Source data ▸
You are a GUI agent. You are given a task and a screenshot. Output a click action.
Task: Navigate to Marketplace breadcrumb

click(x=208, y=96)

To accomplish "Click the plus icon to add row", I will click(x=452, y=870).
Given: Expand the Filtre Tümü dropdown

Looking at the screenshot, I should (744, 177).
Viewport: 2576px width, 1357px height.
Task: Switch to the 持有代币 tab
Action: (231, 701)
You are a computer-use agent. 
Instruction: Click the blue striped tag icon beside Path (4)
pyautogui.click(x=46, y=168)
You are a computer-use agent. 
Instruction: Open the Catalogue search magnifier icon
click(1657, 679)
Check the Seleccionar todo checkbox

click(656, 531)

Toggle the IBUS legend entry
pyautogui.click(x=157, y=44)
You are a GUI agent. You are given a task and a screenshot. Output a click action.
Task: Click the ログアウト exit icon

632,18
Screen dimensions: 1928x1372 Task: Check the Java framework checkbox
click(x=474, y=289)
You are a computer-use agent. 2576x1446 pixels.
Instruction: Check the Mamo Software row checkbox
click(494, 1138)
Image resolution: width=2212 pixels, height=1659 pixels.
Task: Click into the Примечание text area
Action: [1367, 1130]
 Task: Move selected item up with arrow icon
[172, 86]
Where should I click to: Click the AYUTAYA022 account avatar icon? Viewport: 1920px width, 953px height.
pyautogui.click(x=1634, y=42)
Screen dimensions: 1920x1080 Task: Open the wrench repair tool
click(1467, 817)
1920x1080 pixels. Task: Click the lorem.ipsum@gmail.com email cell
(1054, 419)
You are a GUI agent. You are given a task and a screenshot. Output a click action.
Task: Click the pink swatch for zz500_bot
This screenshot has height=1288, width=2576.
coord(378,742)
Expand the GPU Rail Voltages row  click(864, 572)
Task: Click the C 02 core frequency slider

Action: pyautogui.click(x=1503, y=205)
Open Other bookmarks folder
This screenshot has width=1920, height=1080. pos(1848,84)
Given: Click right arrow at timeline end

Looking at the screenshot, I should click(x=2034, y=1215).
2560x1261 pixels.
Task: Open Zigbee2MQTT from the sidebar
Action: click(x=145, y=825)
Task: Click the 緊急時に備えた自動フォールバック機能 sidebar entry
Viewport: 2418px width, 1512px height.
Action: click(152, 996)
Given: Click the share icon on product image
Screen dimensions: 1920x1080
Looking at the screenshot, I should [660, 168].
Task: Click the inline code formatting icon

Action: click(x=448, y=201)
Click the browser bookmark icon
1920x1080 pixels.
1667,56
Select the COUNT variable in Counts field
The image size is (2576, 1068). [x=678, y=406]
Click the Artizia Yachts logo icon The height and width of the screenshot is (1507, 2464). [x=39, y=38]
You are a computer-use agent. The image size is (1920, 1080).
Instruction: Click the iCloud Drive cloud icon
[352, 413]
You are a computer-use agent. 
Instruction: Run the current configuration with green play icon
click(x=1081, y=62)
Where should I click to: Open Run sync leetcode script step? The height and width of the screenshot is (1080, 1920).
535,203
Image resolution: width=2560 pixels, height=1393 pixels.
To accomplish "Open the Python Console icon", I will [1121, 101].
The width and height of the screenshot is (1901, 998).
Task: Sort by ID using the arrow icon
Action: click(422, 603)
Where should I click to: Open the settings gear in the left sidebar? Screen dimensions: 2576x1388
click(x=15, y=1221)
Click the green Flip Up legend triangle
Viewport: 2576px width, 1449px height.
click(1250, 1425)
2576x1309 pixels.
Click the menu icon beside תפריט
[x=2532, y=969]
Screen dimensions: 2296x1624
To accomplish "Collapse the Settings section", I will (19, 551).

Goal of the exercise ▸ Return exactly the lines from the line bearing "Given: Click the share icon on product image" to the end of the records, inclusive of both; include no other lines.

Your response ▸
Given: Click the share icon on product image
Screen dimensions: 1920x1080
Looking at the screenshot, I should [660, 168].
Task: Click the inline code formatting icon

Action: click(x=448, y=201)
Click the browser bookmark icon
1920x1080 pixels.
1667,56
Select the COUNT variable in Counts field
The image size is (2576, 1068). [x=678, y=406]
Click the Artizia Yachts logo icon The height and width of the screenshot is (1507, 2464). [x=39, y=38]
You are a computer-use agent. The image size is (1920, 1080).
Instruction: Click the iCloud Drive cloud icon
[352, 413]
You are a computer-use agent. 
Instruction: Run the current configuration with green play icon
click(x=1081, y=62)
Where should I click to: Open Run sync leetcode script step? The height and width of the screenshot is (1080, 1920).
535,203
Image resolution: width=2560 pixels, height=1393 pixels.
To accomplish "Open the Python Console icon", I will [1121, 101].
The width and height of the screenshot is (1901, 998).
Task: Sort by ID using the arrow icon
Action: click(422, 603)
Where should I click to: Open the settings gear in the left sidebar? Screen dimensions: 2576x1388
click(x=15, y=1221)
Click the green Flip Up legend triangle
Viewport: 2576px width, 1449px height.
click(1250, 1425)
2576x1309 pixels.
Click the menu icon beside תפריט
[x=2532, y=969]
Screen dimensions: 2296x1624
To accomplish "Collapse the Settings section", I will (19, 551).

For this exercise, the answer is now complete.